Uriah Heep - Outsider (2014) Jun 6, 2014 13:13:40 GMT -5
Post by Erik Rupp on Jun 6, 2014 13:13:40 GMT -5
After taking a decade long break from making new studio albums, Uriah Heep came roaring back with the outstanding Wake The Sleeper in 1998. It was the first album with new drummer Russell Gilbrook, and he provided the band plenty of new firepower to give the band a renewed spark. (Not that previous, and long time, Heep drummer Lee Kerslake was any slouch - he was a great drummer, but health problems forced him out of the band.) Wake The Sleeper was an album that combined strong melodies with a hard and heavy presentation. The band had become a powerhouse. (At many times they had been a musical powerhouse prior to this album, but never this powerful, and never this consistently.)
But that wasn't enough for Mick Box and the boys. They followed Wake The Sleeper with an even more vital and energetic album, Into The Wild in 2011. Uriah Heep was on fire, both in the studio and live on stage. They had renewed interest from the fans (both albums were very well received), and even the critics who had often slagged the band in the past gave them good marks for their new studio work. Everything was looking up for the Heep.
And then long time bass player Trevor Bolder was diagnosed with pancreatic cancer. Sadly, it wasn't long until Trevor was gone as he passed away in May of 2013. Into The Wild and the subsequent world tour turned out to be his last. His death was a huge loss to the band as Bolder could always be counted on to write a great song or two on each of Heep's albums. How much would his presence and songwriting prowess be missed?
As it turns out, a lot.
Don't misunderstand, the new Uriah Heep album, Outsider, is a solid album. It continues the styles shown on Wake The Sleeper and Into The Wild, and long time Heep fans and new fans alike should be fairly happy with their latest release. What really brings the album down a notch are two things - the lack of a Trevor Bolder song (or two), and the lack of a real killer instinct. There are a few songs that start out as energetic as many of the songs on Into The Wild, but then the vocals come in and the songs lose just a little of that vitality.

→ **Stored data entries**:
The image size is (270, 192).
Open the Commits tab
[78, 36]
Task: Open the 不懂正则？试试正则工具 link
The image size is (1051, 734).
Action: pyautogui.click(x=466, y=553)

→ **TASK A**:
According to the Uriah Heep review, what illness was Trevor Bolder diagnosed with?
→ **TASK B**:
Reproduce word for word the passage of the Uriah Heep review that begins with the words "But that wasn't" and ends with "prowess be missed?".

→ **TASK ANSWER A**:
Pancreatic cancer.

→ **TASK ANSWER B**:
But that wasn't enough for Mick Box and the boys. They followed Wake The Sleeper with an even more vital and energetic album, Into The Wild in 2011. Uriah Heep was on fire, both in the studio and live on stage. They had renewed interest from the fans (both albums were very well received), and even the critics who had often slagged the band in the past gave them good marks for their new studio work. Everything was looking up for the Heep.
And then long time bass player Trevor Bolder was diagnosed with pancreatic cancer. Sadly, it wasn't long until Trevor was gone as he passed away in May of 2013. Into The Wild and the subsequent world tour turned out to be his last. His death was a huge loss to the band as Bolder could always be counted on to write a great song or two on each of Heep's albums. How much would his presence and songwriting prowess be missed?